Chart of the day: How did women fare in the U.S. midterms?

Frederick Owens
November 8, 2018

This year's swing was, in large part, because of independent women, who voted for Democratic candidates for the House, 56 per cent to 39 per cent, as well as white women, who have started voting differently in recent years, according to CNN's exit poll data.

Among this new class, history was made in pairs: American voters elected the two first ever Latinas to represent Texas, the first Muslim American women in Congress, and the first Native American women in Congress. She and Hayes are the first black women elected to congress from New England. Others, like Massachusetts' Ayanna Pressley, were political veterans.

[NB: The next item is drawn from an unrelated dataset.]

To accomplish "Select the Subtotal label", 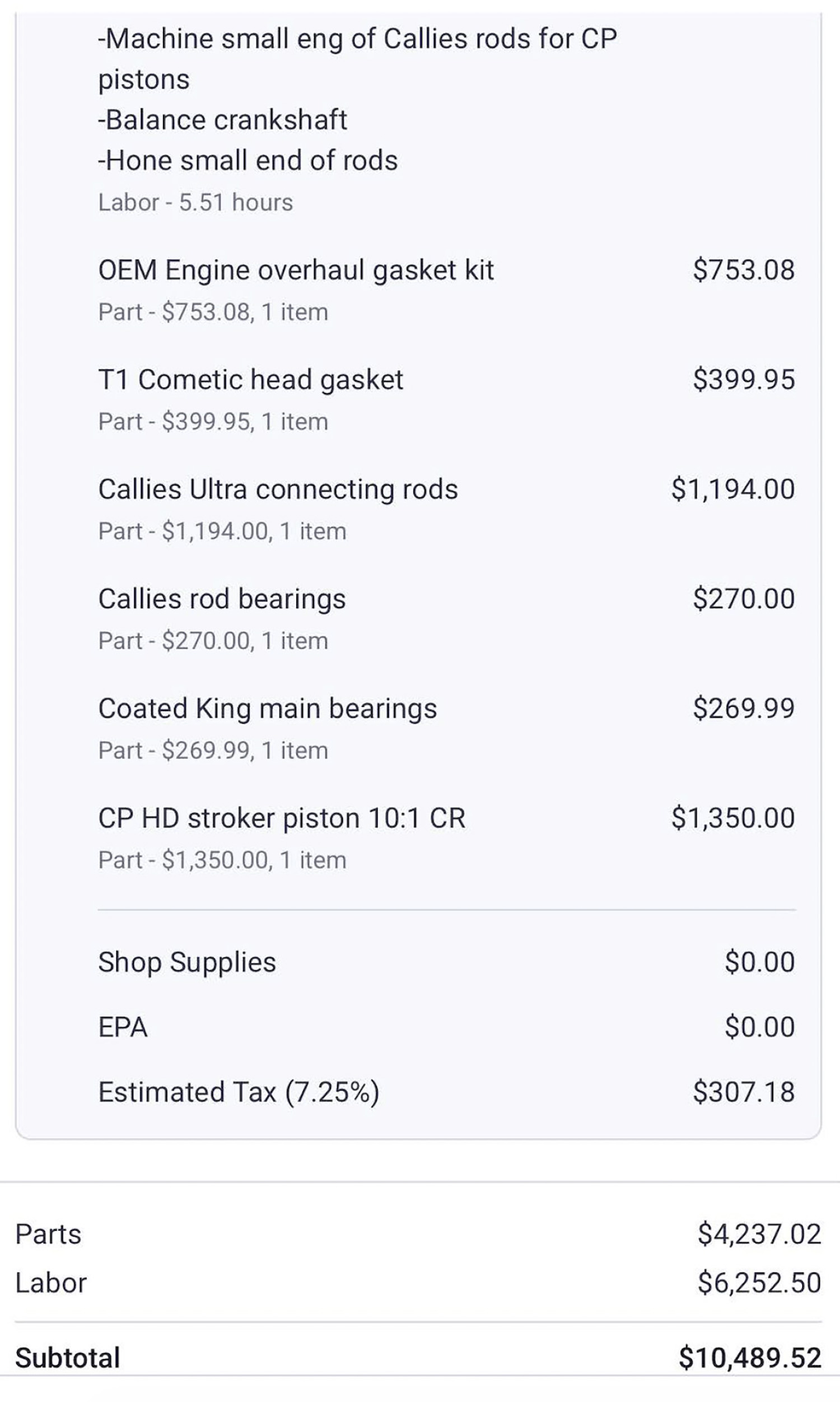I will tap(67, 1358).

After upsetting longtime incumbent Democrat Joe Crowley in the district's June primary, Ocasio-Cortez defeated Republican Anthony Pappas, a St. John's University professor in the general election.

After Tuesday's elections, a record number of women will serve in Congress come January 2019. Women held 84 out of 435 House seats, a record Aljazeera reported.

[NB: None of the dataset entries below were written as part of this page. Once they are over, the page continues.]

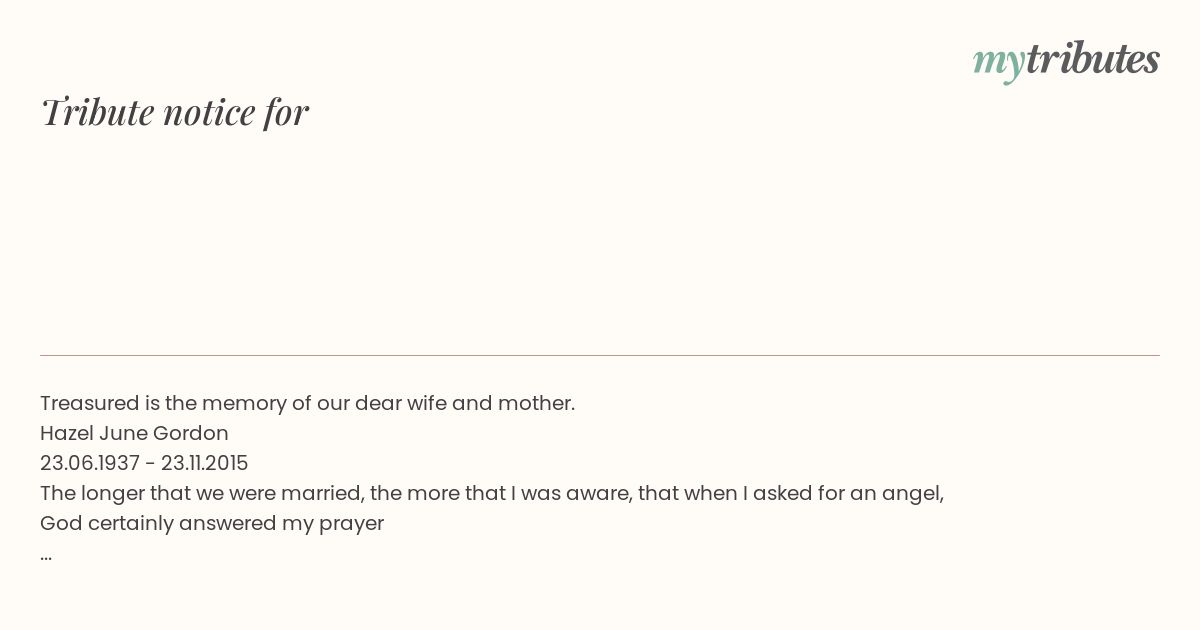
Task: Click the death date 23.11.2015
Action: tap(204, 463)
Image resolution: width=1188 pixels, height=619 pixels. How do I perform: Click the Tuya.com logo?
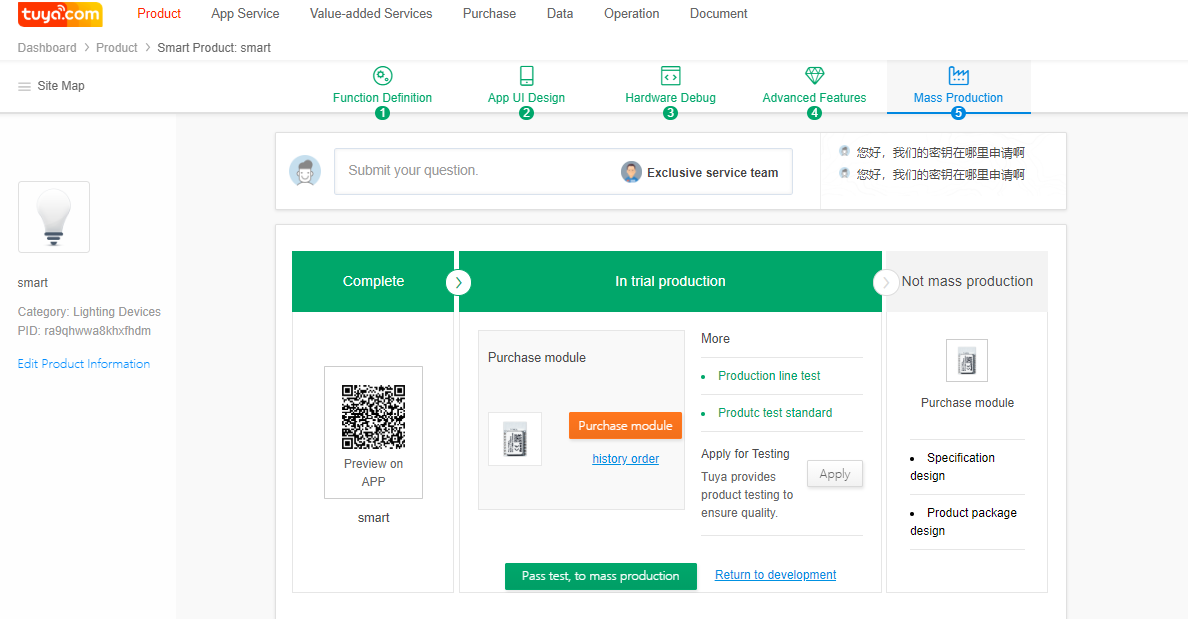[x=60, y=14]
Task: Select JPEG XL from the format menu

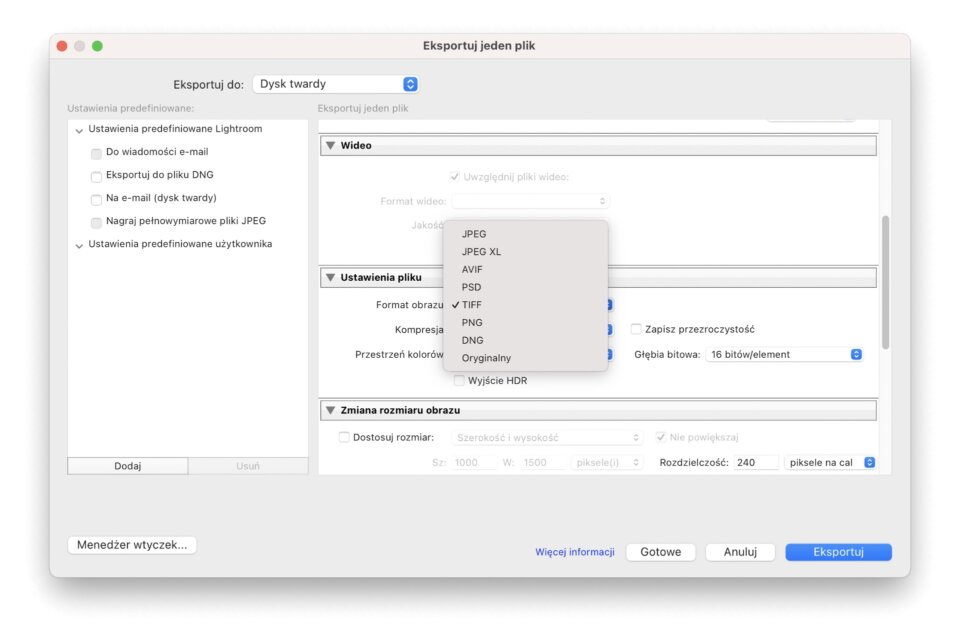Action: coord(481,252)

For the first time in history, more than 100 women won races for Congress, and at least nine won governorship.

The first black woman elected to represent MA in Congress is Boston City Council member Ayanna Pressley, who faced no Republican on Tuesday.

Voters in Kansas chose Democrat Sharice Davids - she'll be the first Native American Congresswoman.

More news: Republican brothel owner who died last month, wins election in Nevada

Ilhan Omar of Minnesota and Rashida Tlaib from MI became the first two Muslim women to win election to Congress.

And several of the female candidates broke records of their own. In the House, 96 women have reportedly won or are projected to win their races. ME and South Dakota also elected their first female governors with Janet Mills and Kristi Noem, respectively. An overwhelming majority of Americans, almost 8 in 10, said it's important to elect more women to public office.

In a midterm election cycle heralded as the "Year of the Woman" because of the record number of female candidates for office and the surging #MeToo movement, women delivered a generally harsh verdict regarding Trump's first two years in office.

According to data compiled by The Associated Press, 237 women ran for the House as major-party candidates this year.

That's a big part of the story of 2018: many demographic groups swinging far more Democratic than they did in 2014, a wave year for Republicans.

In the days leading up to the election, Trump said his sharp focus on immigrant caravans moving north toward the U.S. -Mexico border, and the threats he contends they pose, would appeal to women.